__Required action__. From the passage on bending reality in fiction below, set down the words between "3. Know the" and "received by readers.", inclusive, with no changes.

It might sound like your audience will swallow anything you put before them, but this isn't quite true. They will accept nearly any alteration to reality you care to make, but with the following caveats: 

  1. The alteration to reality should be apparent very early on. If you write a book about an alien invasion, the readers will buy the premise if there's a UFO in the first chapter, or even a fleeting mention of one. If, in your thirty chapter novel, you wait until chapter twenty nine to mention that, oh, right, there are aliens and they're going to kidnap the hero's love interest, you will wind up with some very negative Amazon reviews. 
  2. The premise should possess an internal logic and the story should follow the rules you set up front. Let's say that you're writing a novel about a genius who's built a shrink ray. All through the book, he keeps getting small and navigating under doors and riding cockroaches and dodging getting stepped on. Then, in the final confrontation with the bad guy, he does nothing at all with his shrinking powers, but instead pulls out a pistol and shoots the bad guy in the head. Most readers would feel cheated. Or, let's say that your character has designed a sentient artificial intelligence that borders on omniscient. Now your character is famous as a master detective because he uses the computer to help interpret clues. Great! But if he never asks once the obvious question, "Say, who killed this guy?" and you don't explicitly give a reason why the computer can't answer that, most readers will feel like you've not treating them with much respect. 
  3. Know the commonly accepted "rules" of any premise you're recycling. Let's say you've come up with a science fictional explanation for vampires. But, your vampires aren't harmed by sunlight or even adverse to it. They don't need to drink blood, they can be killed by an ordinary bullet, and they can't fly or change shape. They don't even have pointy teeth! Calling a character lacking at least a few of these traits a vampire will likely not be well received by readers. 
Finally, the commonly used term to hide implausible technology beneath a sheen of science is "technobabble." You see it used a lot on television shows, and it's often cringeworthy. Scientific sounding words get tossed around to explain the essentially magical thing the writers need to happen. So, a supervillain is rampaging through the city, but the hero has built a device that can neutralize his powers: a neutrino ray! The writer might feel pretty clever. Neutralize and neutrino sound alike, one must have something to do with the other, right? Meanwhile, anyone who actually knows even a tiny bit about particle physics is on Twitter writing short, angry protests about scientific illiteracy. On the other hand, suppose your character needed to build goggles that would let him see into a bank vault. He can say with a straight face that his "neutrino goggles" can decode the "neutrino shadow" of the trillions of neutrinos streaming through the bank vault each second. It's still gibberish, but the fans of particle physics would appreciate the fact that you did at least get the part about the trillions of neutrinos passing through the vault each second right. 

In a way, we've come full circle. Yes, this is fiction. You can just make stuff up. But knowing what the words you're using really mean is part of the craft of writing. No matter what exotic technologies your imagination comes up with, there's probably some appropriate realm of science that relates to it at least tangentially. The more science  you know, the more authoritative you'll sound when you twist that science into pretzels to make it justify your story needs. Start studying!

__Data under study__.
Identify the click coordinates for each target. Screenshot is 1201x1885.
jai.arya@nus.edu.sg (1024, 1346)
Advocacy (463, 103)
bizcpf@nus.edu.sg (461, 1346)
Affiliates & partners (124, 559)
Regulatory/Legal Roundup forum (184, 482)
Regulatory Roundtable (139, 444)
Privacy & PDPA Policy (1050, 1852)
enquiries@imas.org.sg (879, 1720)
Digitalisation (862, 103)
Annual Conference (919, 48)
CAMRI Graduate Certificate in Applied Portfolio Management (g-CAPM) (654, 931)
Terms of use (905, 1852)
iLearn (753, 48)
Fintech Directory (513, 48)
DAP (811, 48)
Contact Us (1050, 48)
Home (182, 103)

__Reply to the exercise__.
3. Know the commonly accepted "rules" of any premise you're recycling. Let's say you've come up with a science fictional explanation for vampires. But, your vampires aren't harmed by sunlight or even adverse to it. They don't need to drink blood, they can be killed by an ordinary bullet, and they can't fly or change shape. They don't even have pointy teeth! Calling a character lacking at least a few of these traits a vampire will likely not be well received by readers.